2. Think of all the obstacles you've overcome so far
This is probably not the first breakup you've experienced and it probably won't be the last.
Remember that you were already suffering from lovesickness and the pain of separation, but recovered and moved on.
It will be the same this time.
And if you've never broken up with someone, for example because you've been with your partner since school, think of some other obstacles you've overcome.
Maybe you got fired once, maybe you failed an important exam, maybe you lost a friend, family member or something.
And you survived everything and got stronger.
Let it be your guiding principle and a sign that you are strong and brave enough to survive anything and stand up stronger than ever.
Let it give you the strength to do that Leaving adversity behind and turning to a new beginning.
3. Focus on yourself
You may find the breakup difficult because you are too used to spending time with your partner.
Perhaps you were so fixated on the relationship that you neglected yourself and your wants and needs to some degree.
It's time to be yourself Dedicate yourself and put yourself first.
Devote yourself to your career, find a new hobby, go out, meet new people, travel to new places, sign up for a class, learn something new.
In all of this, once you decide to leave the toxic relationship behind, you will see the good sides of single life and prepare yourself for a fresh start.< /p>
4. Don't listen to what others say
Don't let the opinions of others rule your life.
You are the one who lives her life, arranging it the way she wants.
You are the smith of your own happiness and don't let anyone else take that away from you.

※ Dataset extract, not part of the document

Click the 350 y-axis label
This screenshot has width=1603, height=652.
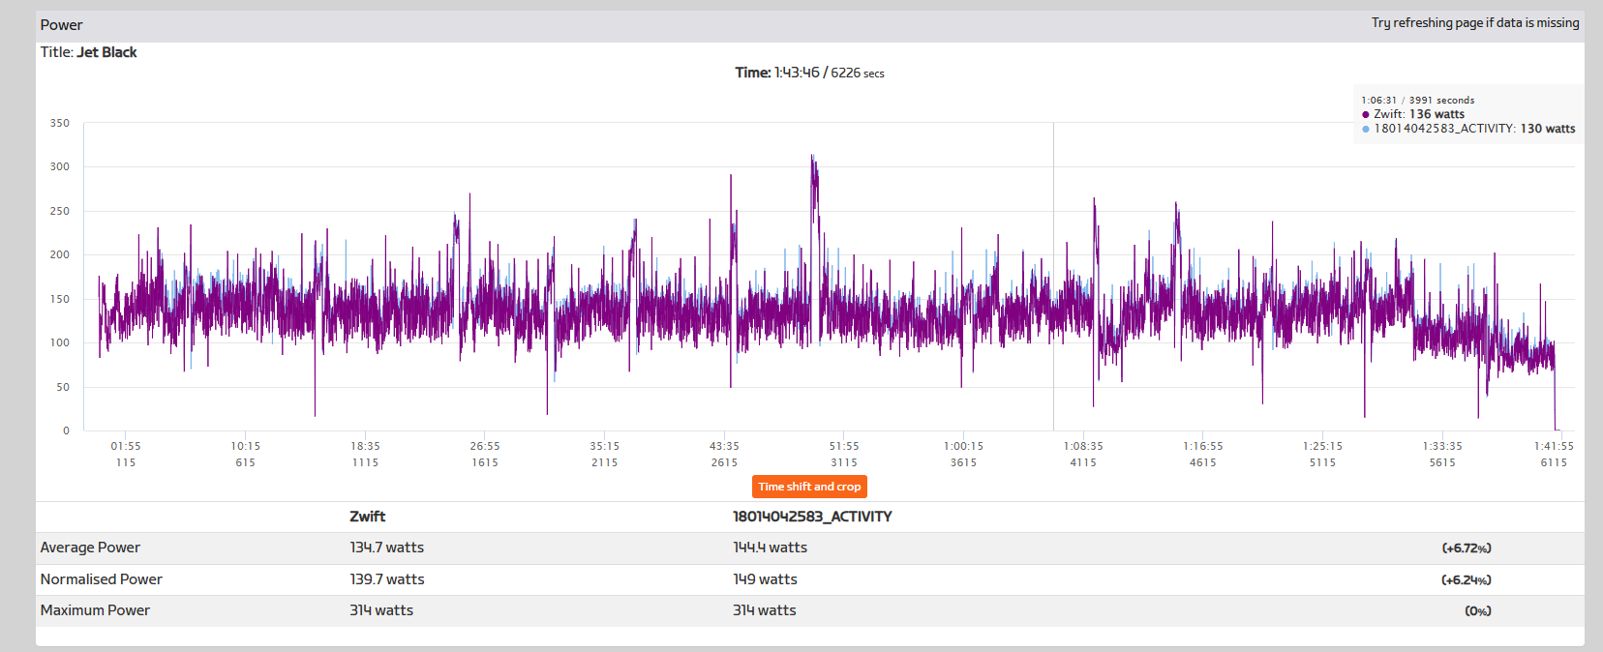point(60,123)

Even if that means to cut ties with some people, your happiness should come first.
And remember: It doesn't matter how you act, people always talk.
5. Take it step by step
Once the idea of ending your relationship has crossed your mind, you don't need to take the big step right away to end things, especially if you're not sure what you really want.
A good way to deal with this is to give yourself some space to organize your feelings and make the right decision.< /p>
For example, you can spend a week with your family or friends.
This also gives you a little test run so you can see what you really want and how you feel if you don't come along as often are with your partner.
6. Looking for support
During difficult times we always need support and an unhappy relationship and wanting to break up is certainly a difficult time.
It is important that you are not alone in this chaos of thoughts and feelings.
Talk to your best friend and get advice from your favorite people.
You can ask your Ä ;Share your fears and experiences with people who feel the same way by joining a support group.
However, if your fears are very big; you can always turn to a psychotherapist who will surely be able to help you deal with your fears better.
If your partner is violent and you're afraid of breaking up because of it, contact social services and the police, and seek help from your family so you don't have to go through this hell alone.
7. Give yourself time
And in the end, it's important not to put too much pressure on yourself.
While for some people breaking up a long-term relationship or marriage is a piece of cake, for people with separation anxiety it seems to be the most difficult step in their life journey.
So take the time to find the best strategy to end the relationship without hurting yourself or your partner.
If possible, end the relationship on good terms to make it easier for you to do so and overcome the breakup as quickly as possible.
Bottom line: The fear of breakup forces people to stay in relationships that drain their energy and last spark of happiness.< /p>
Rather than get rid of the hell of a toxic relationship, people with separation anxiety fall further into it and deprive themselves of the opportunity to feel true love.
Separation anxiety can however, can be overcome.
With enough self-love and patience one can work miracles and thus reject the unhealthy relationship and take that leap towards a new love and a new, better life!